Il ragazzo era partito con il piede sbagliato. Il controllore, salito a una qualsiasi fermata intermedia, lo aveva trovato senza biglietto; lui si era alzato in piedi e frugato nelle tasche, aveva cercato anche nello zainetto ma non aveva trovato l’abbonamento da studente che a quel punto disse di avere dimenticato a casa, e si vedeva che era sincero. Aveva cambiato i pantaloni e lo aveva lasciato negli altri. Il controllore, pieno di sé come quasi tutti quelli che nel nostro Paese portano un’uniforme e imbaldanzito dal potere che sentiva di esercitare sui viaggiatori, rispose bruscamente: “Sì, sì… dicono tutti così, poche storie, devi pagare il biglietto maggiorato della multa” e il giovane di fronte a tanta durezza si alterò ribattendo che non poteva trattarlo così, non era mica un albanese. Apriti cielo! Si alzò una signora che indispettita domandò che cosa avesse lui contro gli albanesi e il ragazzo, colto di sorpresa, si voltò verso di lei sbottando: “Ma che cazzo...!”. Un altro signore anziano cominciò a borbottare che i giovani sono qui e sono là e pensano che tutto sia dovuto, tanto lui, che aveva lavorato tutta la vita, pagava le tasse anche per lui e per tutti quelli come lui che non facevano nulla. “Studiano… hé!”, concluse con disprezzo. Intanto, mentre quasi tutti i viaggiatori sembravano sordi o continuavano a farsi gli affari loro, alcuni si lanciarono in invettive di vario genere contro i giovani senza neppure voltarsi, come se pensassero ad alta voce. Il ragazzo si guardava intorno stupefatto, boccheggiando come un pesce fuor d’acqua. “Ma che cazzo...!” ripeteva. “Che cosa hai contro li albanesi?” continuava la signora dietro di lui mentre il controllore sogghignando gli chiedeva i documenti. “Ma che vuole?” le rispose lui. “Guardi che io ho un sacco di amici albanesi”. In quel momento gli squillò il telefonino. Rimase per un po’ in ascolto e poi cominciò a parlare in tono concitato: “Mamma ora non è il momento, sono in un casino… ho lasciato a casa l’abbonamento e mi stanno facendo la multa. Sì! Gliel’ho detto che l’ho dimenticato a casa mamma… mamma, mamma, non posso parlare ora… ma cosa ti passo il controllore, lascia stare poi ti richiamo”. Chiuse il telefonino, ormai quasi completamente senza fiato.

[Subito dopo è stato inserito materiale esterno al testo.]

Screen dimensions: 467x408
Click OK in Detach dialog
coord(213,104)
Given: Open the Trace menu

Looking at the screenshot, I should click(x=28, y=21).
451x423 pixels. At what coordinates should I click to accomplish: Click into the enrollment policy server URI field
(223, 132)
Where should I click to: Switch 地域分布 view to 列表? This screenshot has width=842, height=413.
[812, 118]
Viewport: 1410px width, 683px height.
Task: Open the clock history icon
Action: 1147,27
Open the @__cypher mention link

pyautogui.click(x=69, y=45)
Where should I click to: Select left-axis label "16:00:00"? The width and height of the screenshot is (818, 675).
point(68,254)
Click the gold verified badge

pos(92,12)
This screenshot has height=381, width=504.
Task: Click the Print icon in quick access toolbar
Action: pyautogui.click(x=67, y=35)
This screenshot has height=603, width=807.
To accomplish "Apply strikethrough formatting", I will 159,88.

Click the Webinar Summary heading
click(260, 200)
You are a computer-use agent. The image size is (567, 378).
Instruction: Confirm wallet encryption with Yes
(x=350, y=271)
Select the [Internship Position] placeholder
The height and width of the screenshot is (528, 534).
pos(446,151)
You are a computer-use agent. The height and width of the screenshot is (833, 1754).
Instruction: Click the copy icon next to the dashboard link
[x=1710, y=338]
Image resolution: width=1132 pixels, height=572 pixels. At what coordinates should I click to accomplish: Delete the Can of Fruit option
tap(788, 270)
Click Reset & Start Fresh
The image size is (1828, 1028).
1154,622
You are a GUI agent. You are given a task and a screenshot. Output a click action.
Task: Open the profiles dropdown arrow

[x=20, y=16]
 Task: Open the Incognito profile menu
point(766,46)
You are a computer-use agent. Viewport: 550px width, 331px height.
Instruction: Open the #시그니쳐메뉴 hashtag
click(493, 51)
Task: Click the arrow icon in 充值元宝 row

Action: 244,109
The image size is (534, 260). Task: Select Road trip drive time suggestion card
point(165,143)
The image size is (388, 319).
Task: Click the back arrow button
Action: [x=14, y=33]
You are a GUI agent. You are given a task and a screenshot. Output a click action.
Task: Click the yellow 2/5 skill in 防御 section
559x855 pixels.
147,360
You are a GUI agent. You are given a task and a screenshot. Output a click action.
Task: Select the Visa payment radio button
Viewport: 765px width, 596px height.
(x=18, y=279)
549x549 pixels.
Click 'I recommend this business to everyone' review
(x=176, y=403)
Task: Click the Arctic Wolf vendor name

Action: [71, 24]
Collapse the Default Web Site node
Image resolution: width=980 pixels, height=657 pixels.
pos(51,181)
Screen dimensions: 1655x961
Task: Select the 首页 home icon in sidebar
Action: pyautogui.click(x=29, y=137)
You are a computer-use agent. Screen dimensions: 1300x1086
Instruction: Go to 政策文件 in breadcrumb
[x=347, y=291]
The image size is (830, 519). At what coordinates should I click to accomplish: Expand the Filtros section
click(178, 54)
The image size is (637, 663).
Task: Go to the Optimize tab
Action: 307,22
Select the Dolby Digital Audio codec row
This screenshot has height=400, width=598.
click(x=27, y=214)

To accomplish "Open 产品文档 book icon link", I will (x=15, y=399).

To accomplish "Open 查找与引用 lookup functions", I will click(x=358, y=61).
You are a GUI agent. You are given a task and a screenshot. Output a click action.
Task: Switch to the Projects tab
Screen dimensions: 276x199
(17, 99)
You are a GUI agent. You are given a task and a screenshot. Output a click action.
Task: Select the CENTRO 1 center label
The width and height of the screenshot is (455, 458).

Portava blue-jeans larghissimi che gli scendevano fin sotto le natiche scoprendo un paio di mutande verde marcio e una felpa grigia enorme e sformata con sopra un grande numero 9 rosso e aveva i capelli corti rasati fino a metà del cranio. “Questi giovani… questi giovani...” continuavano a ripetere gli altri, ora a voce abbastanza alta da farsi sentire.
A quel punto il ragazzo gridò con il pianto in gola: “Mi avete rotto il cazzo! Ma che volete da me? Fatevi i cazzi vostri”.
Tirò fuori la carta di identità e la porse al controllore perché non aveva abbastanza soldi per pagare e si sedette chiudendosi in un silenzio risentito mentre il borbottio si andava spegnendo.
Quando mezz’ora dopo arrivò il suo momento di scendere attraversò la vettura continuando ad ansimare gonfio di vergogna e di rabbia repressa e, vicino all’uscita, disse calmo senza voltarsi verso gli altri viaggiatori: “Ce l’ho l’abbonamento”. Anche la signora che aveva chiesto che cosa avesse contro gli albanesi si alzò e lo seguì e mentre l’autobus si fermava gli disse sottovoce dietro la nuca: “Io sono albanese… capito?”. E di seguito, ancora più piano, vicino all’orecchio gli ripeté: “Razzista… razzista”. Si aprì la portiera e mentre quella continuava con un filo di voce: “Razzista… razzista” il ragazzo piegò la testa indietro e alzando gli occhi al cielo soffiò un HUUUUUUU!! simile a un ululato e si tuffò fuori nell’aria della strada come un pesce che ha ritrovato l’acqua.